_COMPLETE THE FOLLOWING_
[1] From the post on hardware lighting in Minetest below, list every consequence the author attributes to the mapgen calculating lighting for each node as it spawns.
[2] Continue the post on hardware lighting in Minetest below, beginning after its final sentence.

_SOURCE EXTRACT_
-*-
Hardware lighting
We've been discussing this frequently on IRC, and it's becoming an important subject in Minetest development. Most users are probably aware that since its existence, Minetest has been using an unique method of doing lighting. Light is simulated by setting face colors (vertex colors when smooth lighting is enabled) to brighter or darken the intensity of surfaces. The correct way of doing lighting in a 3D environment though is by using real light entities (hardware lights or dynamic lights) which radiate lighting in an uniform way.
There are many reasons why this is heavily wanted in Minetest too. First of all, I consider the current method a hack. Surface colors are not meant to be used for simulating light, and this is incorrect in regard to how 3D rendering is meant to work at this day in my opinion. Second, it brings many problems. The mapgen must calculate lighting for each node as it spawns... causing the world to take longer to load, its size on the drive to be bigger, and more information to be constantly networked to the user. Multiple instances of the same mesh are also colorized as one, causing a known bug where a player being in a dark area makes all players turn black. Thirdly, hardware lighting looks a whole lot better, since lighting is always directional to surfaces and ranges properly. Fourth, it unlocks new possibilities such as bump mapping, specular (glossy reflections), light animations (blinking lights) and more graphical effects which can be optional.
Enabling light entities from Irrlicht is very simple, but there's a reason why this hasn't been done already; No one knows how to keep lighting from shining in caves and indoor. A dynamic light goes as far as its range is set, and culling by surface would be tricky. We're still brainstorming for ways to fix the problem. Preferably without shaders, so people who don't enable them can have proper lighting as well. As far as I'm aware, there are two ways we can go about this:
- Use the current voxel light calculation to determine where sunlight should shine. So instead of using it to set surface color, we use it as a mask to influence where lighting shows. Problem is there's no easy way to filter lights per surfaces. It could be done with multiple render buffers but that would be costly on performance. If anyone finds a way to do this with Irrlicht lights (and hopefully no shaders) you could be a hero :)
-*-
_INFORMATION SUPPLIED_
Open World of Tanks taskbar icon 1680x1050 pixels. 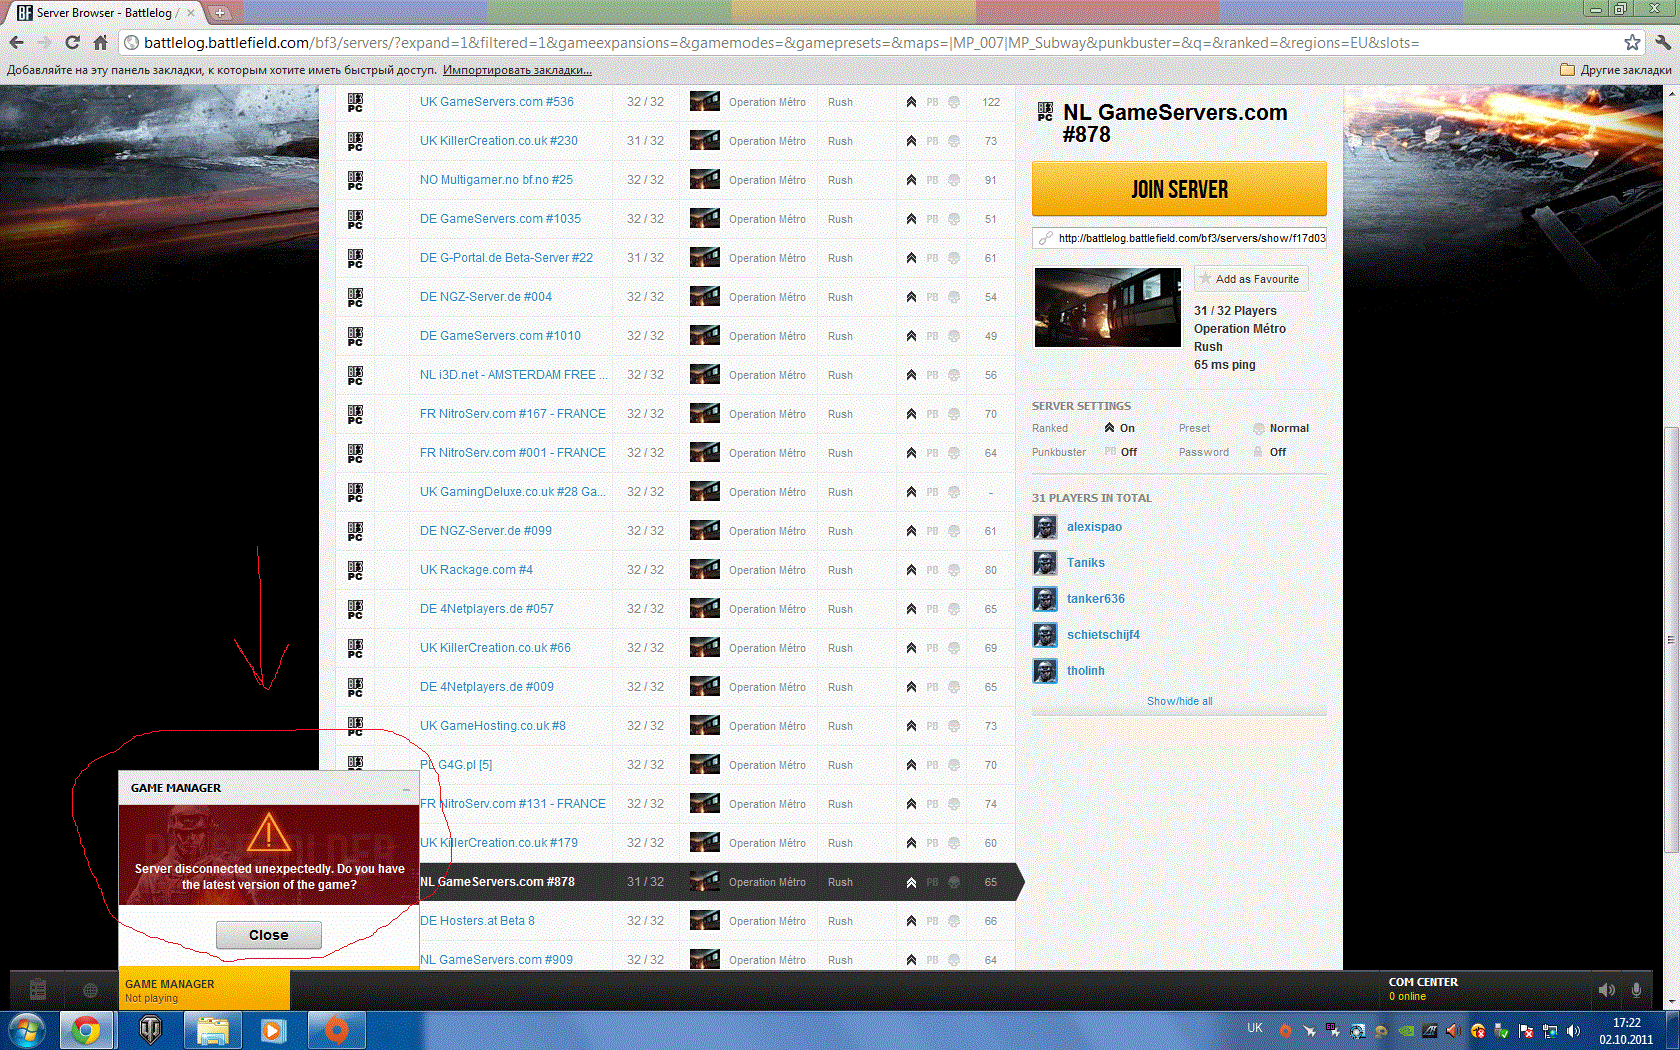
-*-
_OUTPUTS BY TASK_
[1]
- The world takes longer to load.
- The world's size on the drive is bigger.
- More information is constantly networked to the user.

[2]
[EDIT] - Colorize nodes which are out of a light's influence black, reversing the current implementation and above suggestion. A light entity can't brighten a black surface, so darkening the diffuse color can be used to stop lights from shining in caves. Supposing it would work however, you still need to separate lights from each other, so placing a torch in a cave won't cause the sun / moon to show over it. This would get half of the problem solved still.
- Another idea I thought of is using stencil shadows to keep light showing where it should. Dynamic shadows however can be extremely costly, which is why they're always a preference and not meant for anything but visual effects. If we'd rely on them to hide light in caves, we'd need them to be always enabled, which most hardware couldn't handle properly (especially without shaders).
If anyone wishes to contribute to making this happen, everyone would greatly appreciate it. I already looked at the lighting system and it's too large to understand. I easily managed to add a dynamic light once and it looked awesome, but we need someone to figure out the masking. This thread is dedicated to finding ideas and working on adding hardware lighting to Minetest.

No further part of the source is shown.